10. However, what is important to be noticed is that Ext.P4 was

issued by the 3rd respondent on 4/6/02 incorporating the objectionable

condition, in implementation of Ext.P2, the Government letter dated

27/12/2001. At the time when Ext.P2 Government letter directing

regularisation of the petitioner’s break in service was ordered, neither

Ext.R1(a) nor the Government circular of 30th of December 2005 were in

existence. If that be so, these circulars cannot be relied on against the

petitioner. The contention to this effect raised by the petitioner is fully

supported by the judgment of the Division Bench in Elizabath v.

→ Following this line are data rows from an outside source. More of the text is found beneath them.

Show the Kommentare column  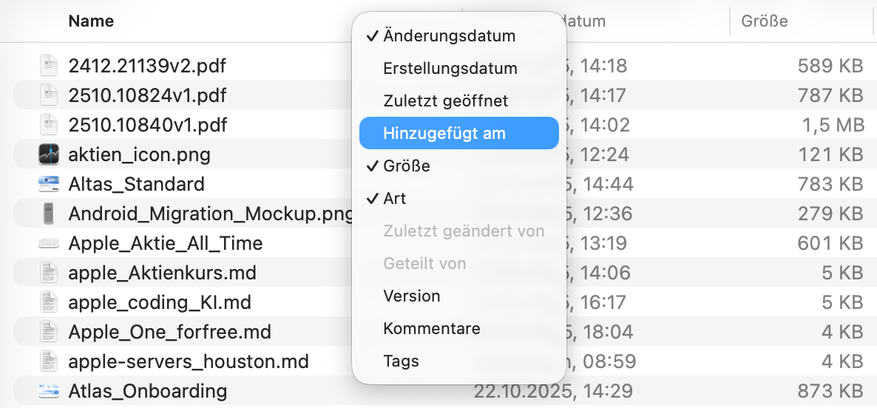tap(431, 328)
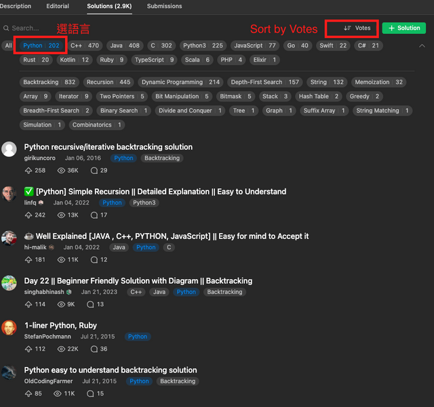This screenshot has width=434, height=407.
Task: Open the Submissions tab
Action: pyautogui.click(x=164, y=6)
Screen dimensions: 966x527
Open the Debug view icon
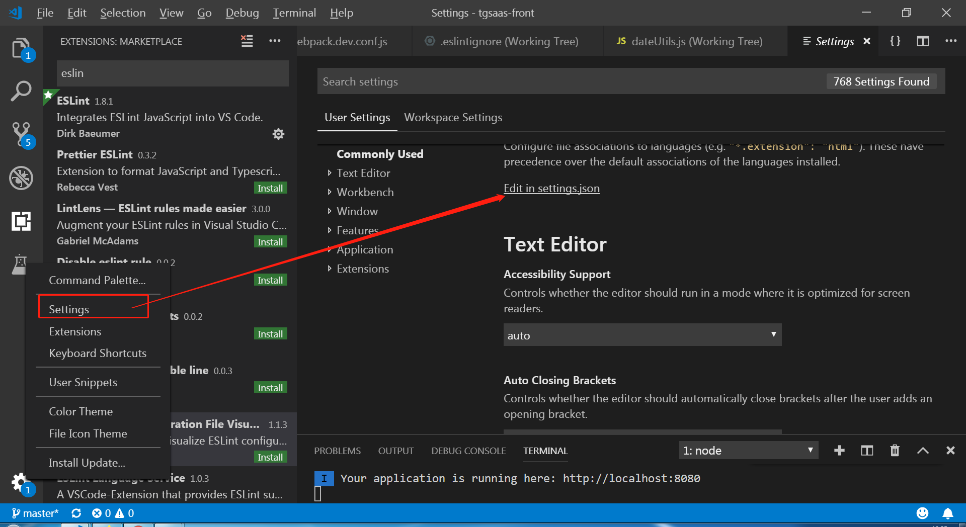(x=21, y=178)
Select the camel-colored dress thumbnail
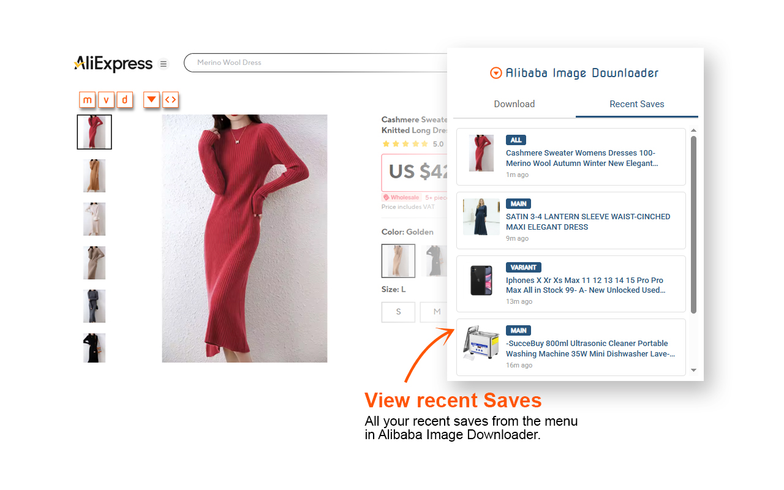 pyautogui.click(x=94, y=176)
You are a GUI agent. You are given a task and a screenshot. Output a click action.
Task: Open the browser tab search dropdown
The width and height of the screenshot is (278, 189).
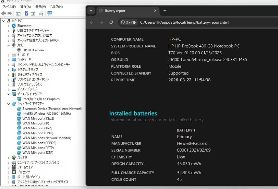(x=91, y=11)
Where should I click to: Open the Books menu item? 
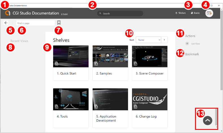[195, 13]
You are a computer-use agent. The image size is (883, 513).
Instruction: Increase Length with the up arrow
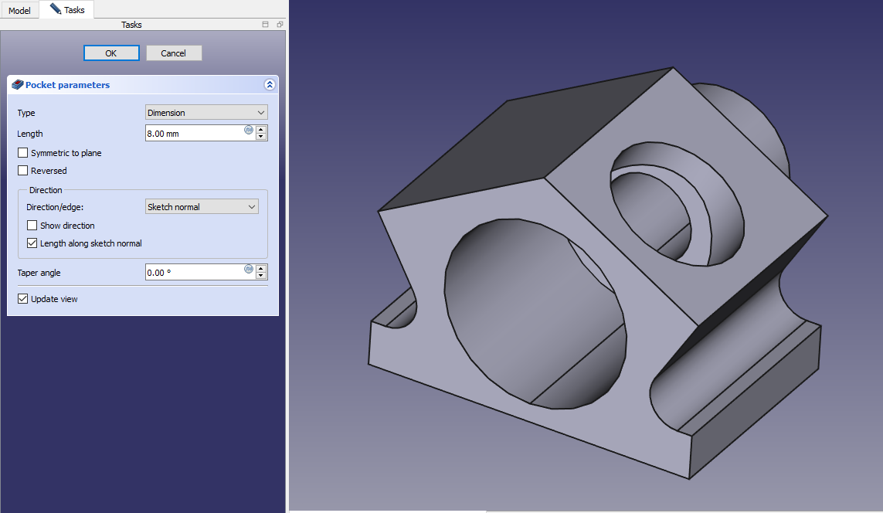[261, 130]
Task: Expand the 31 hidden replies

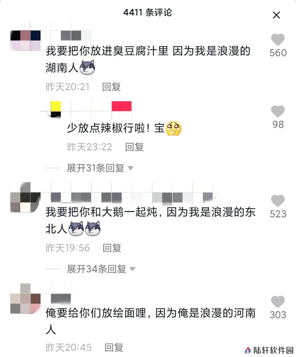Action: (100, 168)
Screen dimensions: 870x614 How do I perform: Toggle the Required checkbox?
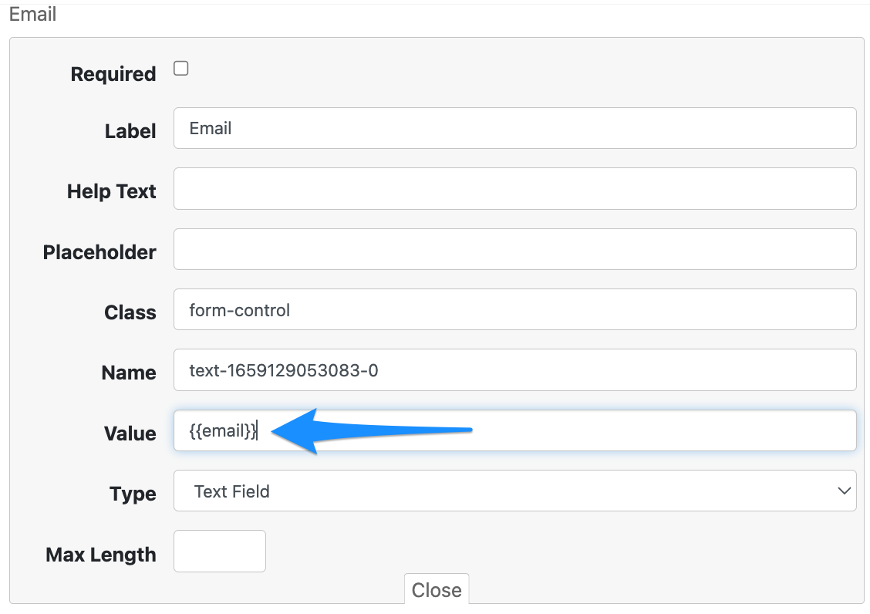(181, 69)
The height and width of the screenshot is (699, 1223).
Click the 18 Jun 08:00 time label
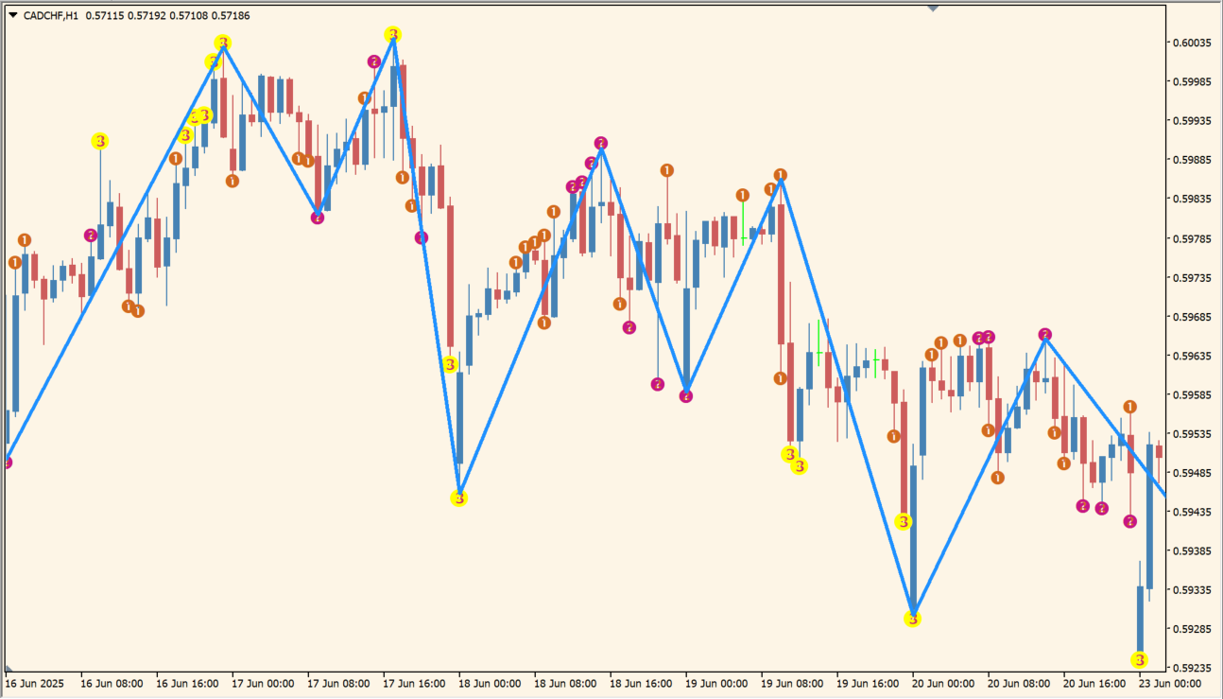(565, 683)
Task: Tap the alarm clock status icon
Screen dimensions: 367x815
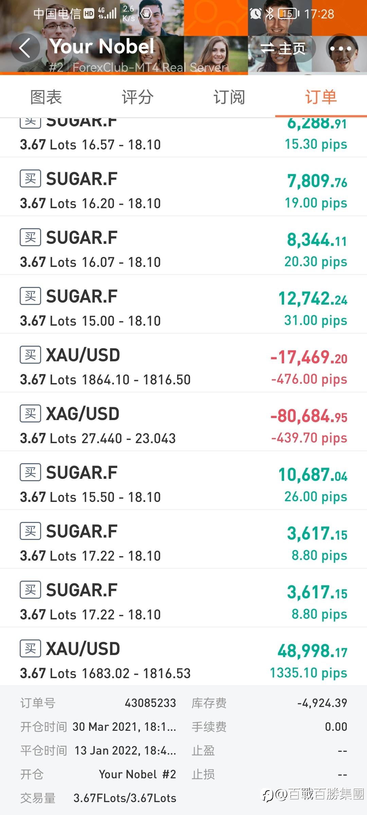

Director of Health Services (1998(2) KLT S.N. Case No.82) relied to

WPC 29721/07
:6 :

supra.

11. The further contention that in the absence of any specific

provision, a condition similar to what has been incorporated in Ext.P4 is

impermissible, is the principle that has been laid down by the Division

Bench in State of Kerala v. Dr.V.M.Kurshid (ILR (2000) 1 Kerala

535). Therefore, in the absence of any statutory provision or prescription

under Rule 26 of Part III KSR, at the time when Ext.P2 order was issued

by the Government directing regularisation of the break in service of the

petitioner, the 3rd respondent could not have incorporated a condition in

Ext.P4. Consequently, the rejection of the petitioner’s representation by

Ext.P8 also is erroneous.

12. Accordingly, the condition incorporated in Exts.P4 and P8 will

stand set aside and it is directed that the period covered by Exts.P2 and P4

will be counted for granting the petitioner minimum pension.

Writ petition is disposed of as above.